(i) x + y = 5, 2x + 2y = 10
(ii) x – y = 8, 3x – 3y = 16
Arrangements:
(i)
\[x\text{ }+\text{ }y\text{ }=\text{ }5\text{ }and\text{ }2x\text{ }+\text{ }2y\text{ }=\text{ }10\]
\[\left( a1/a2 \right)\text{ }=\text{ }1/2\]
\[\left( b1/b2 \right)\text{ }=\text{ }1/2\]
\[\left( c1/c2 \right)\text{ }=\text{ }1/2\]
Since
\[\left( a1/a2 \right)\text{ }=\text{ }\left( b1/b2 \right)\text{ }=\text{ }\left( c1/c2 \right)\]
∴The conditions are incidental and they have endless number of potential arrangements.
In this way, the conditions are steady.
For,
\[x\text{ }+\text{ }y\text{ }=\text{ }5\text{ }or\text{ }x\text{ }=\text{ }5-y\]
\[2x\text{ }+\text{ }2y\text{ }=\text{ }10\text{ }or\text{ }x\text{ }=\text{ }\left( 10-2y \right)/2\]
In this way, the conditions are addressed in charts as follows:
From the figure, we can see, that the lines are covering one another.
Subsequently, the conditions have boundless potential arrangements.
(ii)
Given,
\[x-y\text{ }=\text{ }8\text{ }and\text{ }3x-3y\text{ }=\text{ }16\]
\[\left( a1/a2 \right)\text{ }=\text{ }1/3\]
\[\left( b1/b2 \right)\text{ }=\text{ }-\text{ }1/\text{ }-\text{ }3\text{ }=\text{ }1/3\]

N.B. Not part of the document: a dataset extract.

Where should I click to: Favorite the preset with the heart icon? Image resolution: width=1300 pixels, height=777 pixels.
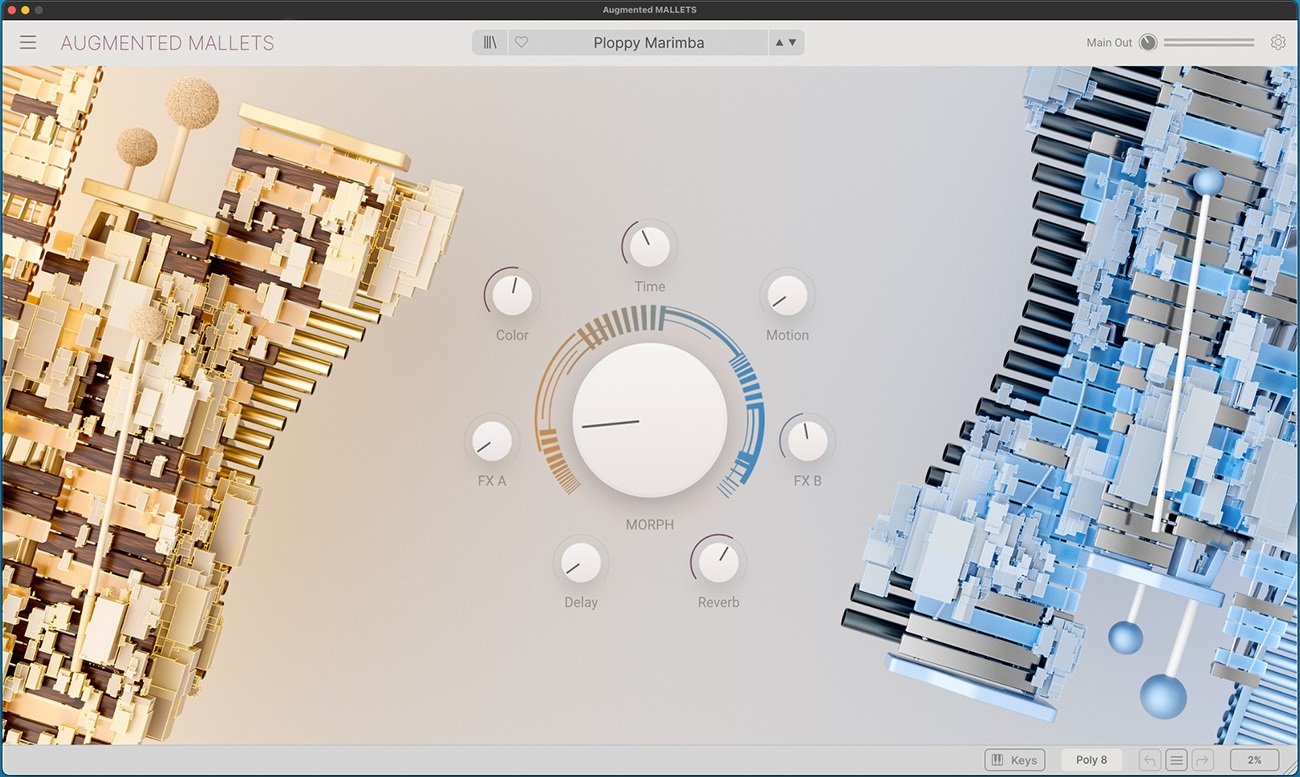pos(521,42)
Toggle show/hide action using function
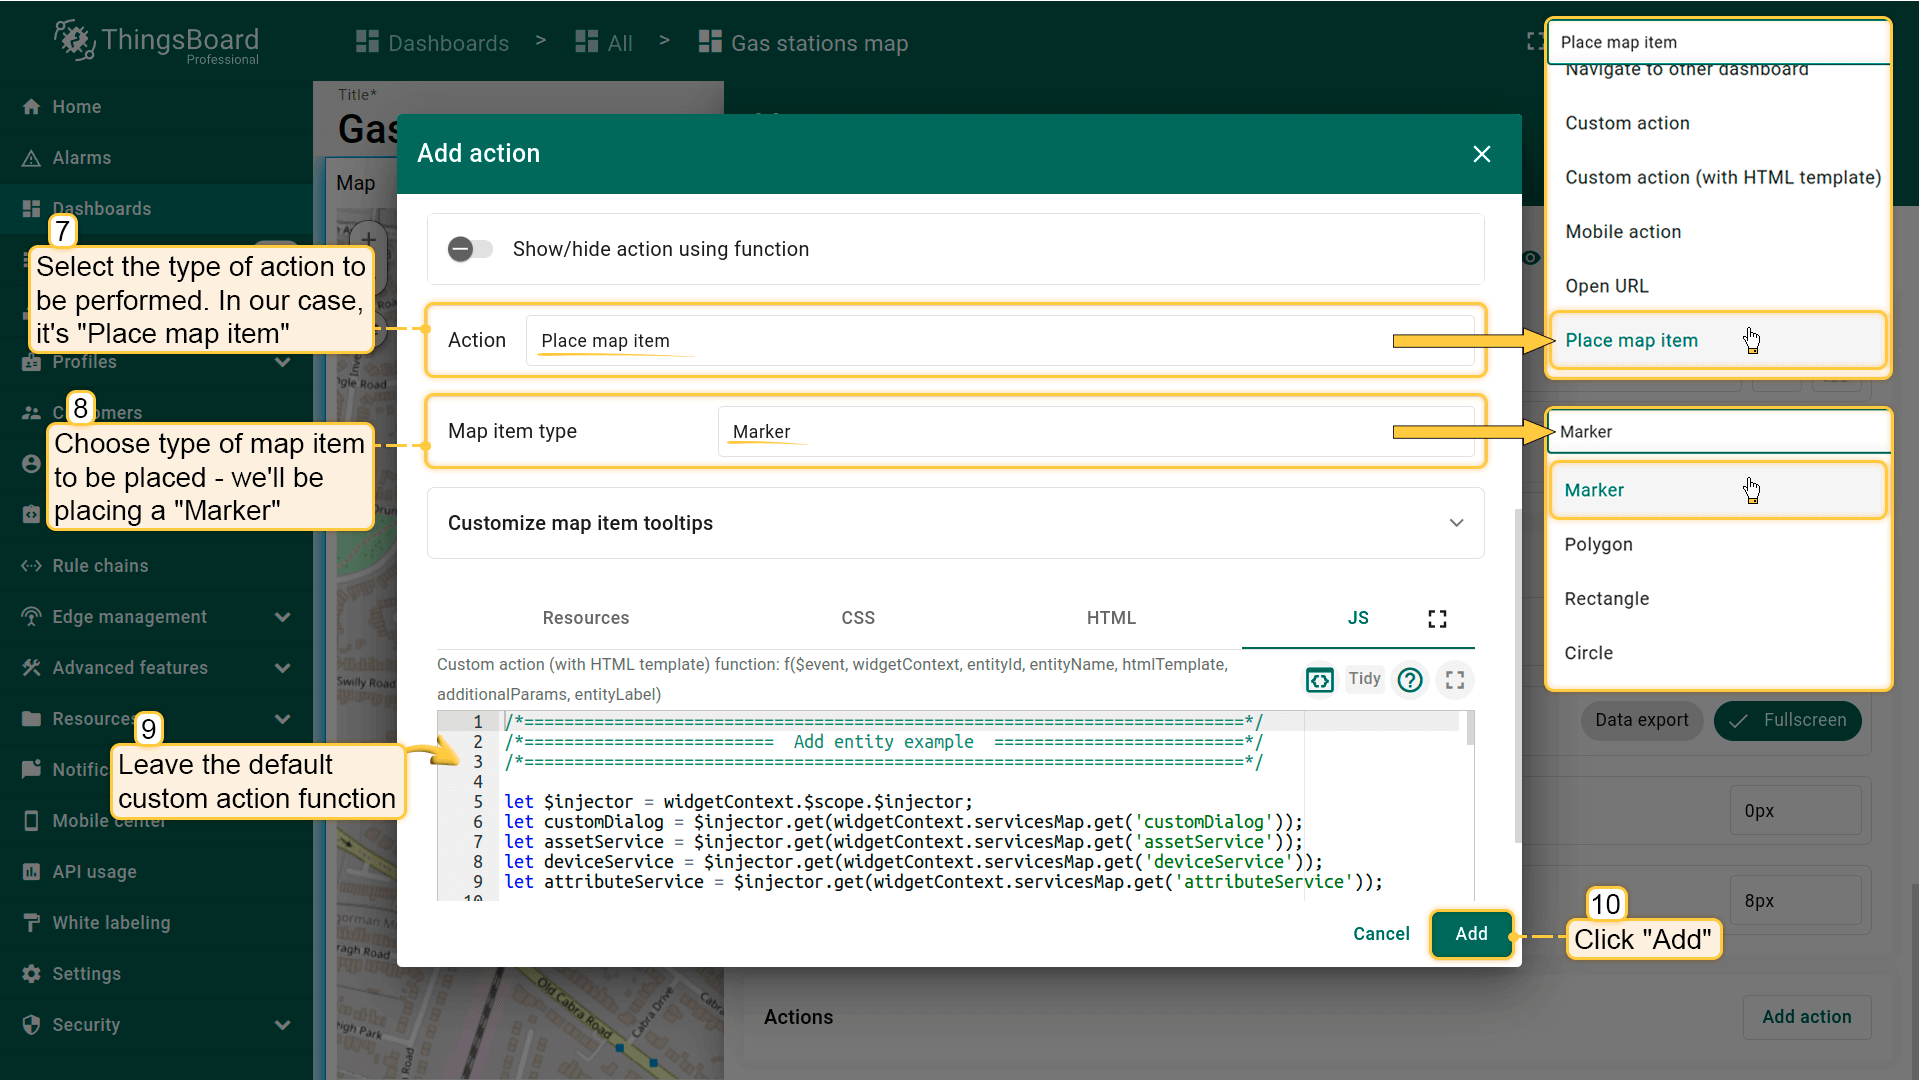 469,249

\[\left( c1/c2 \right)\text{ }=\text{ }8/16\text{ }=\text{ }1/2\]
Since,
\[\left( a1/a2 \right)\text{ }=\text{ }\left( b1/b2 \right)\text{ }\ne \text{ }\left( c1/c2 \right)\]
The conditions are corresponding to one another and have no arrangements. Subsequently, the pair of straight conditions is conflicting.